Skip-gram with negative sampling
word2vec’s skip-gram trains an embedding to predict a word’s context. The efficient form, negative sampling, turns it into binary logistic regression: push the dot product of a (word, true-context) pair high and (word, random-negative) pairs low. The loss for one positive pair plus \(k\) negatives:
\[ -\log\sigma(\mathbf{v}_w\cdot\mathbf{v}_c) - \sum_{j=1}^{k}\log\sigma(-\mathbf{v}_w\cdot\mathbf{v}_{n_j}). \]
This is just logistic regression (Course 5) over dot products, optimized by SGD. GloVe reaches similar embeddings by factorizing a co-occurrence matrix instead.
Embedding geometry
The learned space has structure: cosine similarity measures relatedness, and offsets encode relations (the famous king − man + woman ≈ queen). This is linear-algebraic structure (Course 5) emerging from the training objective. Embeddings also expose biases present in the corpus — an ethics point worth confronting.
Classification on embeddings
Average or pool word embeddings into a document vector and classify with logistic regression / a small MLP. This simple pipeline is a strong baseline and is still used in production. It demonstrates the payoff: dense features generalize across vocabulary in a way the n-gram’s sparse counts cannot.
Theory Exercises
- State the distributional hypothesis and explain how skip-gram operationalizes it.

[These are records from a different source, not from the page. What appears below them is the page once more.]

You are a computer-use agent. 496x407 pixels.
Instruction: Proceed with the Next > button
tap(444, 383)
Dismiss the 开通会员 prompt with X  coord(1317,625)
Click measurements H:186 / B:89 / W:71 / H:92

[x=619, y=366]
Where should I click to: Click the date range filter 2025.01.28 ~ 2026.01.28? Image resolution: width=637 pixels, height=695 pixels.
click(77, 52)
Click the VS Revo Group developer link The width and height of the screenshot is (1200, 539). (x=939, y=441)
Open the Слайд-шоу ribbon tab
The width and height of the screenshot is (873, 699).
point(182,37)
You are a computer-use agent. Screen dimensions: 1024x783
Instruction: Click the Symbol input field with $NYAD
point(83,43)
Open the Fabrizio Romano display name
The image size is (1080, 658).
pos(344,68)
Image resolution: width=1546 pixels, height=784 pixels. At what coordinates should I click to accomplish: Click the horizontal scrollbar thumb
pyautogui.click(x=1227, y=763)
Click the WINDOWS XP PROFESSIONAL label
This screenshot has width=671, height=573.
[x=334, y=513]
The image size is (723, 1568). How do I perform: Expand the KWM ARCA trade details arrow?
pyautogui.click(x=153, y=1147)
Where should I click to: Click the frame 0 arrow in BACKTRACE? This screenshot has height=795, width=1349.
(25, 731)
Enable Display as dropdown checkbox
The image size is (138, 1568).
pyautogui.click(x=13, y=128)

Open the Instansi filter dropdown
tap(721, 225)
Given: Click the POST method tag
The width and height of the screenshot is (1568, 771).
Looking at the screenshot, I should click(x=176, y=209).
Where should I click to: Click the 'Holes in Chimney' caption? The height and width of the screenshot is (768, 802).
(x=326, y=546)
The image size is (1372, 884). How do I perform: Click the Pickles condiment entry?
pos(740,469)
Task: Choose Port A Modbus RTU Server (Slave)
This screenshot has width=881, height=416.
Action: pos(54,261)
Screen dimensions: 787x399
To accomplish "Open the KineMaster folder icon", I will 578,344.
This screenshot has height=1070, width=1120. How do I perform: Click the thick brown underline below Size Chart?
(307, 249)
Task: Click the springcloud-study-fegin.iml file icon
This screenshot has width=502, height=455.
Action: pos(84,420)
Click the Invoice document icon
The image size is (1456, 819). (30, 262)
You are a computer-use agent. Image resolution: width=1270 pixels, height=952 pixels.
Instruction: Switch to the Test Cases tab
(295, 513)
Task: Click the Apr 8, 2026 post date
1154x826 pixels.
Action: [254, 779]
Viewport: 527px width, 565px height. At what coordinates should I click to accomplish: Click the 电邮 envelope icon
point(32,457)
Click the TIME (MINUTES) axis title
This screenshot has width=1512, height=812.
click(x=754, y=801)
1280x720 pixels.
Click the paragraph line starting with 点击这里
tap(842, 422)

- Derive the skip-gram-with-negative-sampling loss and show it is logistic regression over dot products (Course 5).
- Show why averaged embeddings + logistic regression generalizes to words unseen in training but seen in pretraining.
- Explain analogy arithmetic geometrically; construct an example and the vector operation that solves it.
- Contrast Naive Bayes, logistic regression, and embedding-based classification in terms of features and generalization.
Implementation
Implement skip-gram with negative sampling in embeddings/ (train on a corpus; use Course 1/Course 5 backprop/SGD knowledge). Build a text classifier that pools embeddings and trains a logistic-regression/MLP head. Provide nearest-neighbor and analogy queries to inspect the space.
Experiments
Embedding quality: nearest-neighbor coherence, analogy accuracy on a standard set, and effect of embedding dimension/window size. Classification: accuracy/F1 vs a bag-of-words + Naive Bayes baseline (Course 5), and vs pretrained embeddings. Visualize the space with t-SNE/UMAP.
Expected baselines: trained embeddings show sensible neighbors and solve simple analogies; embedding-based classification beats bag-of-words on tasks needing generalization across vocabulary; pretrained embeddings beat from-scratch on small data. Bias probes reveal corpus bias.
Connections
These embeddings are the input representation for the RNN (Week 3), and the idea of learned dense representations is the seed of contextual embeddings (transformers, Weeks 6–7) and of dense retrieval (Week 9). The classification head reappears wherever a model needs a task-specific output. Course 5’s optimization and probability are the machinery; this week is the NLP-specific application.
Further Reading
- J&M Ch. 5–6.
- Mikolov et al. (word2vec) and Pennington et al. (GloVe).
- CS224N word-vector lecture and Assignment 1.